# General Guidelines and Tips for using Induction

There are many kinds of induction (induction over the natural numbers ⊂ structural induction ⊂ Noetherian induction), when do I use which flavour? And what should I keep in mind when doing proofs by induction?

Simple example: I have an inductively defined predicate EVEN and a function even. Now I want to show completeness and soundness, ie. EVEN x ⟹ even x and even x ⟹ EVEN x. What kind of induction do I use for each?

Are there some general guidelines I can follow? Sometimes, we need to strengthen induction hypothesis or generalize variables (Coq's generalize or Isabelle's arbitrary).
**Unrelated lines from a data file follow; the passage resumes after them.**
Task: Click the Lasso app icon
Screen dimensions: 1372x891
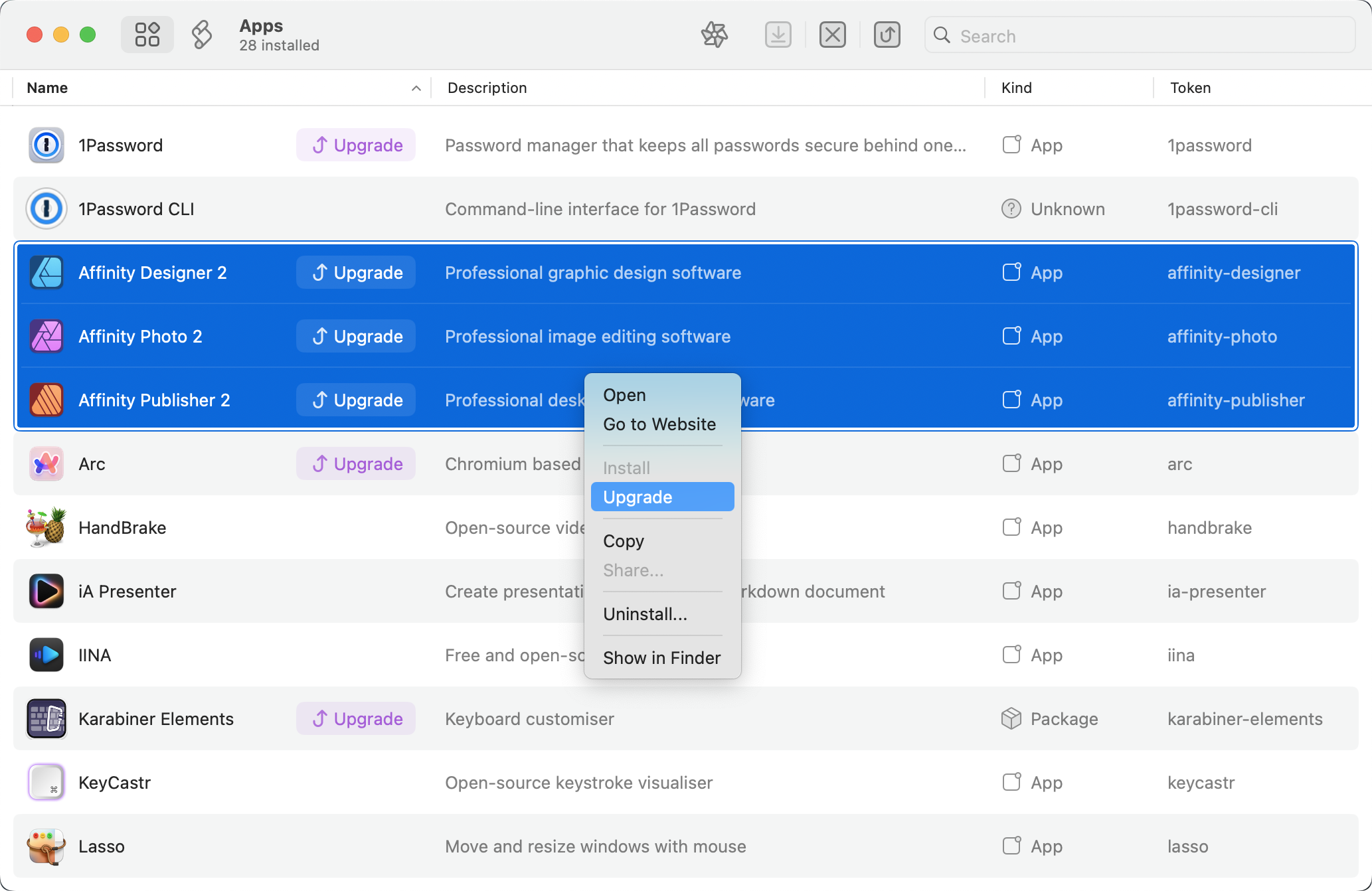Action: [x=46, y=846]
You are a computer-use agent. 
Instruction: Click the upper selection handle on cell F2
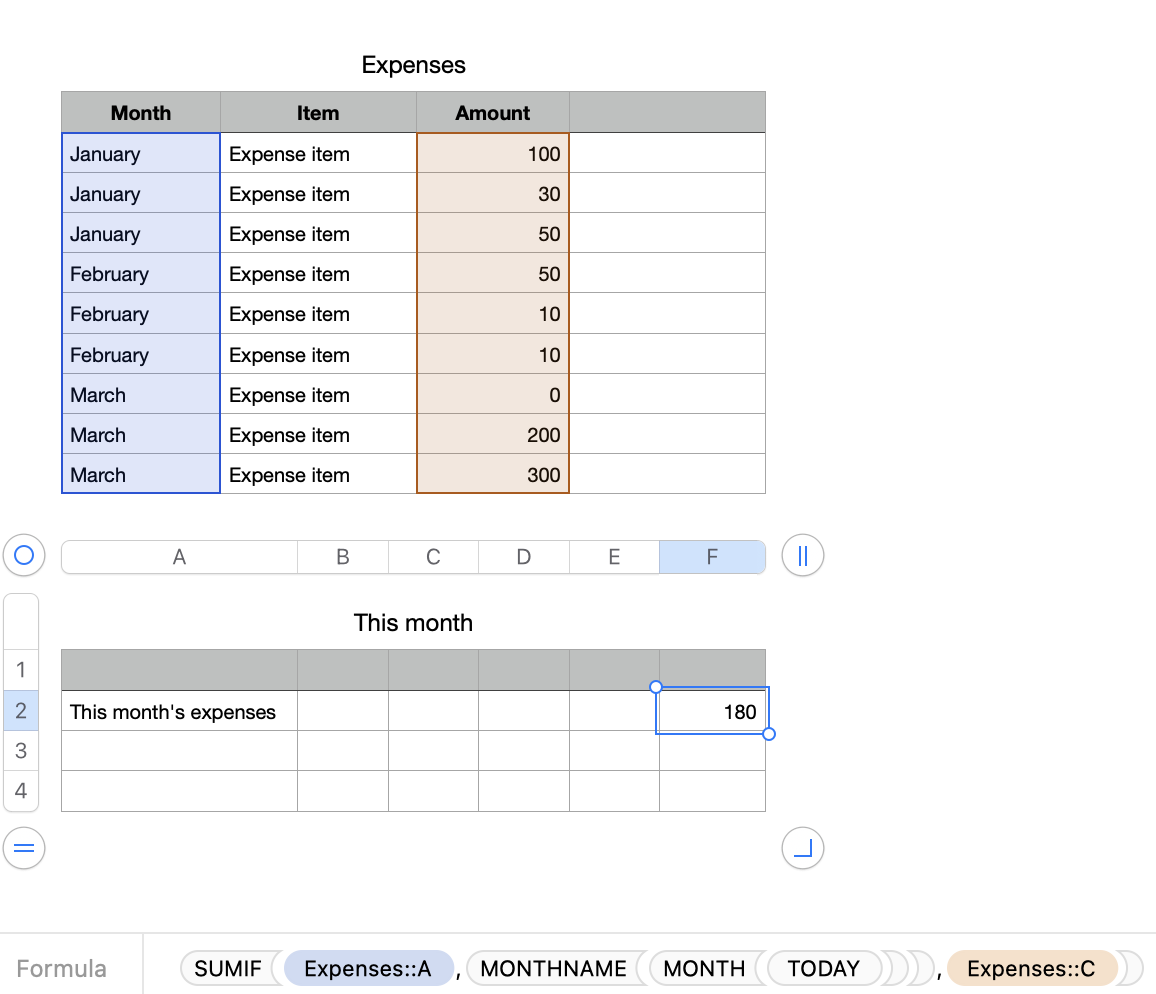(x=656, y=687)
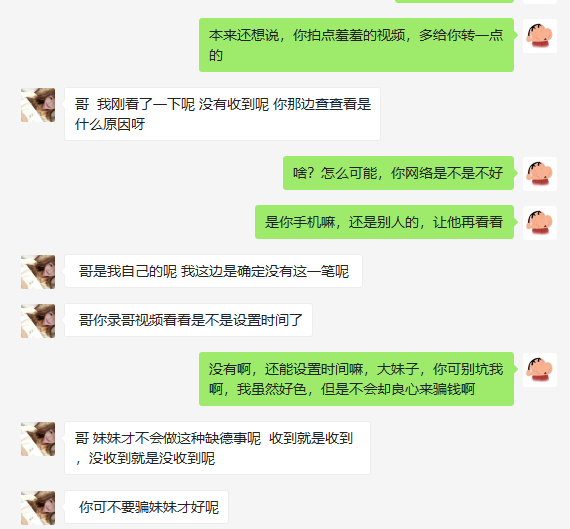The height and width of the screenshot is (529, 570).
Task: Select white bubble 收到就是收到，没收到就是没收到呢
Action: pyautogui.click(x=217, y=448)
When and how do I use simultaneous induction on different well-founded partial orders?

I understand that there is no general principle that always applies, but are there some heuristics I can follow to develop an intuition?

When transferring a pen-and-paper proof to a specific proof assistant, are there any quirks or things to keep in mind?

The best guideline is: If you don't know how to do the proof on pen-and-paper, you probably will get lost doing it in a proof assistant. If you don't know what your induction hypothesis is supposed to be, you will probably struggle to find the right one when working in a proof assistant.

That said, the next best guideline, I've found, is that (almost) everything is fundamentally structural induction. If you want to use a different form of induction (such as well-founded recursion), I've found it useful to be aware that it's using structural recursion under the hood.

When proving EVEN x ⟹ even x, you can either induct on EVEN x, or you can induct on x and then invert your proof of EVEN x; both will work equally well. When proving even x ⟹ EVEN x, the only thing you can do is induct on x.